From the keyboard of goer@ellis.uchicago.edu (Richard L. Goerwitz):
:In article <31134@usc> rkumar@buddha.usc.edu (C.P. Ravikumar) writes:
:
:>I was wondering if there is a utility to check
:>for repitition of words in a document....
:>
:>I have the feeling this can be done using "awk".
:
:The hard part, as always, is settling on a field separator -

Perhaps.  I always thought the hard part was catching pairs of words that
extend over line boundaries.  Here's a perl version that catches these,
although I admit it's probably overkill to suck up the whole file into
memory before munging it.  Works fine on my machine. :-)

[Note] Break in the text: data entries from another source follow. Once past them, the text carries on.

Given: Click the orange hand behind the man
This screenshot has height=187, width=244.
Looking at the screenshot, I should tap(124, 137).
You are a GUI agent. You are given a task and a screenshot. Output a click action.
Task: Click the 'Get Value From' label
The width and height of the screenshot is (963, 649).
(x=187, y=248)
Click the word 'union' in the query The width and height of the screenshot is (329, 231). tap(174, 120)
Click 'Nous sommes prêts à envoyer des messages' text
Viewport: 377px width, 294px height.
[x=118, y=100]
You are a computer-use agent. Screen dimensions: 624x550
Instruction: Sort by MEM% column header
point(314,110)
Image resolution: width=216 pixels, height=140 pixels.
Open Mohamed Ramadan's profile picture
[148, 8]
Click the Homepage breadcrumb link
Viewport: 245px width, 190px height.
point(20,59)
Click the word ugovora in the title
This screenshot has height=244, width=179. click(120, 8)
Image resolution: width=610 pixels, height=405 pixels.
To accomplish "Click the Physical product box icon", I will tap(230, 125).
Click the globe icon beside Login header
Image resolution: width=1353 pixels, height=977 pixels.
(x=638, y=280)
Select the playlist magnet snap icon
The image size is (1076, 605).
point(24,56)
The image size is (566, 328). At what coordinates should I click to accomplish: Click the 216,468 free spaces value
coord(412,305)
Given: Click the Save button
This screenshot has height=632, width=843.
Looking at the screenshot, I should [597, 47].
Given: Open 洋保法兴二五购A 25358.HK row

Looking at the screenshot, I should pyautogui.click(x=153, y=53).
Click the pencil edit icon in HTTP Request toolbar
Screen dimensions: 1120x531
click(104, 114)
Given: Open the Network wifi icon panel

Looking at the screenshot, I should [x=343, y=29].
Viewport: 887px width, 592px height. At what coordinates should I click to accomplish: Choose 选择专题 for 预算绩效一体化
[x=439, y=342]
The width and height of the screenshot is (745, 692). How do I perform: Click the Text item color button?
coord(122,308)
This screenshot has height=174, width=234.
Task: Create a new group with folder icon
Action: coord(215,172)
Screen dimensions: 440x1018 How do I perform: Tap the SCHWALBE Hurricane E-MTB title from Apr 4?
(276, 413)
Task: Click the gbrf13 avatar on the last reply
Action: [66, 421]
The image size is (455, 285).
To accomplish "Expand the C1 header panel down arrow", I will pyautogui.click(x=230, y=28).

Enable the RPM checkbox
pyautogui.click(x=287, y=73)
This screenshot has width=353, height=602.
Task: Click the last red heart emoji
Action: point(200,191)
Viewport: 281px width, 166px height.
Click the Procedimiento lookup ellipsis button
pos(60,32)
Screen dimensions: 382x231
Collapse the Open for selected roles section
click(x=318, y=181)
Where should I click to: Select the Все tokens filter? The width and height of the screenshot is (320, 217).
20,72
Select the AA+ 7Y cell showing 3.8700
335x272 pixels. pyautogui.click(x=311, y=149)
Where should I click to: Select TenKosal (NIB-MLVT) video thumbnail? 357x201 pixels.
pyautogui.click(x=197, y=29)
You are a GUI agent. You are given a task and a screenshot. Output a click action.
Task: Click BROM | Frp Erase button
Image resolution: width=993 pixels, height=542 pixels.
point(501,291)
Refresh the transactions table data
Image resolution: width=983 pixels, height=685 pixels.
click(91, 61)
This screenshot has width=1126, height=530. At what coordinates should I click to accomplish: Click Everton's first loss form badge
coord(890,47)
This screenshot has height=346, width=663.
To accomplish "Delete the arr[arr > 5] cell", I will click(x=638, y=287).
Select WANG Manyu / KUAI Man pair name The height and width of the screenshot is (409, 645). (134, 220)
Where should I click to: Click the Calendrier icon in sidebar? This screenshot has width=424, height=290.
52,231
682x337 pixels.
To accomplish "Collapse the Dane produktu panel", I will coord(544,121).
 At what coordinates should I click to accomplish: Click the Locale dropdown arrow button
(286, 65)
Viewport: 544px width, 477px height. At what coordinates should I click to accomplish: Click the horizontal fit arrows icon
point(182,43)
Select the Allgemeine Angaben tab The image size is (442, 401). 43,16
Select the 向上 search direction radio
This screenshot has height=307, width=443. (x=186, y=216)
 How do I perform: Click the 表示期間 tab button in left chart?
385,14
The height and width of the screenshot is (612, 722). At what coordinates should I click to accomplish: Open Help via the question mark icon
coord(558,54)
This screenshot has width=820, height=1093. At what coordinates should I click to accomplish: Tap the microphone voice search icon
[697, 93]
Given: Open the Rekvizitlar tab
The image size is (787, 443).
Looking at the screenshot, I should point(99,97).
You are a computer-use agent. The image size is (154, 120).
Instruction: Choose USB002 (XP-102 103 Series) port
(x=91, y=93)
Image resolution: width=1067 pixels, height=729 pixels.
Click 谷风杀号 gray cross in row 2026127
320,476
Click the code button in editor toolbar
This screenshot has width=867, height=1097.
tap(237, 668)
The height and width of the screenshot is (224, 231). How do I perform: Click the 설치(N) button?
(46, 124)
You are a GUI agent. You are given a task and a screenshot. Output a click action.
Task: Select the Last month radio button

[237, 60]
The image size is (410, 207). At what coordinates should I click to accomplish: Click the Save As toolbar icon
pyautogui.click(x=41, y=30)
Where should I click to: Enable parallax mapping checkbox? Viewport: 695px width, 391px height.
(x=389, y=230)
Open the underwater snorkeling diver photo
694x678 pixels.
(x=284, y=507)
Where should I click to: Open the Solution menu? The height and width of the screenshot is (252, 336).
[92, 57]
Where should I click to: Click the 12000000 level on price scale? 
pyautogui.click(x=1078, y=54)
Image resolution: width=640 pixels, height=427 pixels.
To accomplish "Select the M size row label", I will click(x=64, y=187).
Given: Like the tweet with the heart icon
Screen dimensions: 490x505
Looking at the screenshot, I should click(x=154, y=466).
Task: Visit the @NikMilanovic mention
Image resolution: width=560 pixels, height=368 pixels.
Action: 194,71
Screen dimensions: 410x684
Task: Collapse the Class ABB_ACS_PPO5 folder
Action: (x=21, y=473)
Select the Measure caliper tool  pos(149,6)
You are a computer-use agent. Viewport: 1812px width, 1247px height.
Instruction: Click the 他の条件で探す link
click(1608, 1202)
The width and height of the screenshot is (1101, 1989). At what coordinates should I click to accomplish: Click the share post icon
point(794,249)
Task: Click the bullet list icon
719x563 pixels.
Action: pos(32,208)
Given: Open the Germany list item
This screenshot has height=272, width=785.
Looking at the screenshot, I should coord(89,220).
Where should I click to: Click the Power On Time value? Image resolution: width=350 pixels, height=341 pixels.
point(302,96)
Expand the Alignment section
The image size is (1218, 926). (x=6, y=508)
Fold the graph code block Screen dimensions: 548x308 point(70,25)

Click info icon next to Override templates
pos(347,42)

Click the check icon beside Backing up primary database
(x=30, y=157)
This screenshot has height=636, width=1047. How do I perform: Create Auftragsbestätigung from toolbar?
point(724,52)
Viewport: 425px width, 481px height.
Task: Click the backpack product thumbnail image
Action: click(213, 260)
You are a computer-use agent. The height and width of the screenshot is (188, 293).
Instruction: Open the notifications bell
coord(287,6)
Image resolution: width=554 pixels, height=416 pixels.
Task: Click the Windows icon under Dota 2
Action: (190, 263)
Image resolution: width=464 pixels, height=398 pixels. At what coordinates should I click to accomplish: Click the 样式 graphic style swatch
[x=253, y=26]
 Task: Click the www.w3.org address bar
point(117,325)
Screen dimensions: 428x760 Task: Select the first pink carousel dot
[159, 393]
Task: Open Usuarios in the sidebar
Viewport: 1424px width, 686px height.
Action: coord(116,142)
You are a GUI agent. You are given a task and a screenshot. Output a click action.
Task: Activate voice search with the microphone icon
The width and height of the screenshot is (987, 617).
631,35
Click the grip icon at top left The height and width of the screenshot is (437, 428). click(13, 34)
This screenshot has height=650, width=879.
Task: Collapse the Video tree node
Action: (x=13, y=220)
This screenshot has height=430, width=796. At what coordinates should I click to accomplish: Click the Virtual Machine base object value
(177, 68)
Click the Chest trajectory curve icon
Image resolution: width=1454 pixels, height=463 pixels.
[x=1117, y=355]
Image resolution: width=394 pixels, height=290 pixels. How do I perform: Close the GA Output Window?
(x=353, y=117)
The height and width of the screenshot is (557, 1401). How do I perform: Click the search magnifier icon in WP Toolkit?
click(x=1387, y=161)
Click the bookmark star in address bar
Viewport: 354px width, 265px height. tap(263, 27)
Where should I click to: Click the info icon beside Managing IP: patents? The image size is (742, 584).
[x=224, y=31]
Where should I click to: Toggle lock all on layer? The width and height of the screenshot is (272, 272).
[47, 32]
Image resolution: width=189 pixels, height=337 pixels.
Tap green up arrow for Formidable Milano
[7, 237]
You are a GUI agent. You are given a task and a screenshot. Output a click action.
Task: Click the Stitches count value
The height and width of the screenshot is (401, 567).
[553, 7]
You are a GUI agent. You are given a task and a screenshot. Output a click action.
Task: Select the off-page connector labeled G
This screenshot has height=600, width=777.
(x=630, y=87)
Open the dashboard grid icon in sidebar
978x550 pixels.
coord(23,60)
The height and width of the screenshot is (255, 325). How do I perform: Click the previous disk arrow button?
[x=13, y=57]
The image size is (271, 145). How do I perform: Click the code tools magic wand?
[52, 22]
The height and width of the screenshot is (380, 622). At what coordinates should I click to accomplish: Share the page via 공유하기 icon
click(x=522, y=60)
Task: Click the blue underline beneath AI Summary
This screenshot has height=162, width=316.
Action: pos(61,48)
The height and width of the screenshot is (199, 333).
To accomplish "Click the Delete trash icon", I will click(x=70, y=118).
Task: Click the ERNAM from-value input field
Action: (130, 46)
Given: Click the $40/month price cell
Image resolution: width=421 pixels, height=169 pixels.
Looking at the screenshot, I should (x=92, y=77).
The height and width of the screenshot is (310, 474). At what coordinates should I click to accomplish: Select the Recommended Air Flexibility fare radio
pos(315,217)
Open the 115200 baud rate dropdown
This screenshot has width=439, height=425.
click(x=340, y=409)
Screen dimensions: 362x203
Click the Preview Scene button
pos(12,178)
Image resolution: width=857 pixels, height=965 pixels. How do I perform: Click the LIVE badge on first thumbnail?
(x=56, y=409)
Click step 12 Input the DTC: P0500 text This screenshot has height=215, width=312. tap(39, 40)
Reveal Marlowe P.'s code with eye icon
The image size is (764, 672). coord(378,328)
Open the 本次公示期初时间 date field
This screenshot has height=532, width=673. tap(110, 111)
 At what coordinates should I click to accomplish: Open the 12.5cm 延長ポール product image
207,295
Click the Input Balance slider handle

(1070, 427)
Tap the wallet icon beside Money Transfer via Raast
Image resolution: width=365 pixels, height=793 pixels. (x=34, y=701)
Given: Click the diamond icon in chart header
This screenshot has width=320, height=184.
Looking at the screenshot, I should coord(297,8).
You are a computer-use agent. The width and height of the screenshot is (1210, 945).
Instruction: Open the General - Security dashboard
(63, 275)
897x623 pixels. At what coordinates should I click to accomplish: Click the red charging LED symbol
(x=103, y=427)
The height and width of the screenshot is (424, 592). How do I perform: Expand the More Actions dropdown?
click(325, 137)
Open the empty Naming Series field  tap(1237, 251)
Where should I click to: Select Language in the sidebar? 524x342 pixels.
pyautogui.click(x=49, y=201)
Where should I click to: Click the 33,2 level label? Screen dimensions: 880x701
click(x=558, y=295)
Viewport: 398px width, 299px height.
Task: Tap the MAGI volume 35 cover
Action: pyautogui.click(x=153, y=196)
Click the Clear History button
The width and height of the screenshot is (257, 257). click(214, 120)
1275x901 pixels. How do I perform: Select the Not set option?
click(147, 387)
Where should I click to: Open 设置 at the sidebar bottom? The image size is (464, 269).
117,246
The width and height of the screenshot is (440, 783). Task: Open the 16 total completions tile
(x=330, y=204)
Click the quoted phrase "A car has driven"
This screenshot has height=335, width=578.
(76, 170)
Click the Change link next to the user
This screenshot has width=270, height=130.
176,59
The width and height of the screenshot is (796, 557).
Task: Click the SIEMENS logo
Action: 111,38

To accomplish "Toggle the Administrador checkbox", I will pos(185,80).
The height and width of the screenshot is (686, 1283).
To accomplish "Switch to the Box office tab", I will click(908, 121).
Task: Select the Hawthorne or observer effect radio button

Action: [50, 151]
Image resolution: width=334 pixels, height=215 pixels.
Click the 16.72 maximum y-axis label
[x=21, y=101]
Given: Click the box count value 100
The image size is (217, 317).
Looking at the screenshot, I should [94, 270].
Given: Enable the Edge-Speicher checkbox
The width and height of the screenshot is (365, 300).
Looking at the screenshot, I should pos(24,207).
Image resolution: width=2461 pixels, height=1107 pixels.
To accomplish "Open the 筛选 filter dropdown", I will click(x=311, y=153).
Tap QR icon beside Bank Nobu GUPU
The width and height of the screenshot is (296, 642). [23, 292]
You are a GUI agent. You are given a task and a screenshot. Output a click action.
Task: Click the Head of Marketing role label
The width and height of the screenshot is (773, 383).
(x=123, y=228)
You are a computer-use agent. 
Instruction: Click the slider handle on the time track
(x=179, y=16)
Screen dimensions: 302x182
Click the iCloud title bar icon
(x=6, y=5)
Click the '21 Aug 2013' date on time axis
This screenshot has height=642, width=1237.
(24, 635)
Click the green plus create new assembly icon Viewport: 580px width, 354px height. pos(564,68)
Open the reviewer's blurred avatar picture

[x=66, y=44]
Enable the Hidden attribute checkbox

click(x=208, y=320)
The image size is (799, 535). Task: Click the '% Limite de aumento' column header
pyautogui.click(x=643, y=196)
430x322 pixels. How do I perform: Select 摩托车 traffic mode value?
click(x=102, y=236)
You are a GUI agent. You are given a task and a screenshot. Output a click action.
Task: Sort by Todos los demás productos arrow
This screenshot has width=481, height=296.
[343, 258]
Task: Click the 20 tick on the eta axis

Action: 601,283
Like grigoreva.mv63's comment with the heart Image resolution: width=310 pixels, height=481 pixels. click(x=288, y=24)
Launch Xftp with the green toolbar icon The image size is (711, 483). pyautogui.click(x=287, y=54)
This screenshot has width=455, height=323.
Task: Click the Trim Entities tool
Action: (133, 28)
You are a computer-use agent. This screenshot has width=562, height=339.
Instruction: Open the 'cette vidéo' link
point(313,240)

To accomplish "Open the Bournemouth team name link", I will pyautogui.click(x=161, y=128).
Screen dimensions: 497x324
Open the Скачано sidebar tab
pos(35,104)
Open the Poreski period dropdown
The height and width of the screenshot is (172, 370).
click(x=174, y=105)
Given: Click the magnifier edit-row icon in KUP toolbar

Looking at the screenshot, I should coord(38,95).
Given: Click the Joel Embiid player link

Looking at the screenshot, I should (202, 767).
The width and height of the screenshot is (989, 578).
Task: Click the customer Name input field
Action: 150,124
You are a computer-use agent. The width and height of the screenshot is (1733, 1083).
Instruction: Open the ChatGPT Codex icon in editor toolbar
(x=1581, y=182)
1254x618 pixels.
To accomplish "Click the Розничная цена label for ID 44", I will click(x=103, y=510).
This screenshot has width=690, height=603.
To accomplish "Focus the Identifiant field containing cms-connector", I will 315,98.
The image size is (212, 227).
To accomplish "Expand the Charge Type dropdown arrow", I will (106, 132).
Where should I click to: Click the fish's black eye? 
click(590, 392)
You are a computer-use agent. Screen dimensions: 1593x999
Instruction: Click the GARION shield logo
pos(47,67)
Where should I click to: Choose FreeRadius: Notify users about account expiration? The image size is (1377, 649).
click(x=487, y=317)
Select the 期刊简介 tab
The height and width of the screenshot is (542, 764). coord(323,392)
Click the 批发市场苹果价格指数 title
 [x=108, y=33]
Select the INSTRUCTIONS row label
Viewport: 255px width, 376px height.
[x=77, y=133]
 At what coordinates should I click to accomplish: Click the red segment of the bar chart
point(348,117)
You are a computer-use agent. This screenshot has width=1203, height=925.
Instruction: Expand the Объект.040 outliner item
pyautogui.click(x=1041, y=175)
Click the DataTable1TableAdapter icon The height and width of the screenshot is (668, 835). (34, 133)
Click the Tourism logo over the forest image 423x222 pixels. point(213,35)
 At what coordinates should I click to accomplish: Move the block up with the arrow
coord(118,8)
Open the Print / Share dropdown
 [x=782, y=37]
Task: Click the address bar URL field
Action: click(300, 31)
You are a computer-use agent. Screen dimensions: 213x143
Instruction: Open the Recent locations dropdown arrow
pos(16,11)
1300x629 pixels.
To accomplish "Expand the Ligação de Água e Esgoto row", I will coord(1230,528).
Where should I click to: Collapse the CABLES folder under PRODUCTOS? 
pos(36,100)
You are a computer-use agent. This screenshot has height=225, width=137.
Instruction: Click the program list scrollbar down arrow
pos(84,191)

Here's the output when run on my C compiler man page:

/usr/man/man1/cc.1:
   39 compiler. Certain extensions, notably the [* long long *] type,
   57 Forces language and library interpretation based on [* the the *] original
  770 Each library has a profiled version whose name is formed [* by
  771 by *] inserting \(lq_p\(rq before the \(lq.a\(rq.

The precise definition of what constitutes a repeated words (and what
legit separators are) will vary according to tastes.  I chose identifier-
like tokens separated by white space.  Speed (and definitely memory)
optimizations are certainly possible, but this does the job well enough
for me.  The program (not line noise :-) follows:

--tom

#!/usr/bin/perl
undef $/; $* = 1; # process whole file
while ( $ARGV = shift ) { 
    if (!open ARGV) { warn "$ARGV: $!\n"; next; } 
    $_ = <>;
    s/\b(\s?)(([a-z]\w*)(\s+\3)+\b)/$1\200$2\200/g || next;
    split(/\n/);
    $n = 0; @hits = ();
    for (@_) { $n++; push(@hits, sprintf("%5d %s", $n, $_)) if /\200/; } 
    $_ = join("\n",@hits);
    s/\200([^\200]+)\200/[* $1 *]/g;
    print "$ARGV:\n$_\n";
}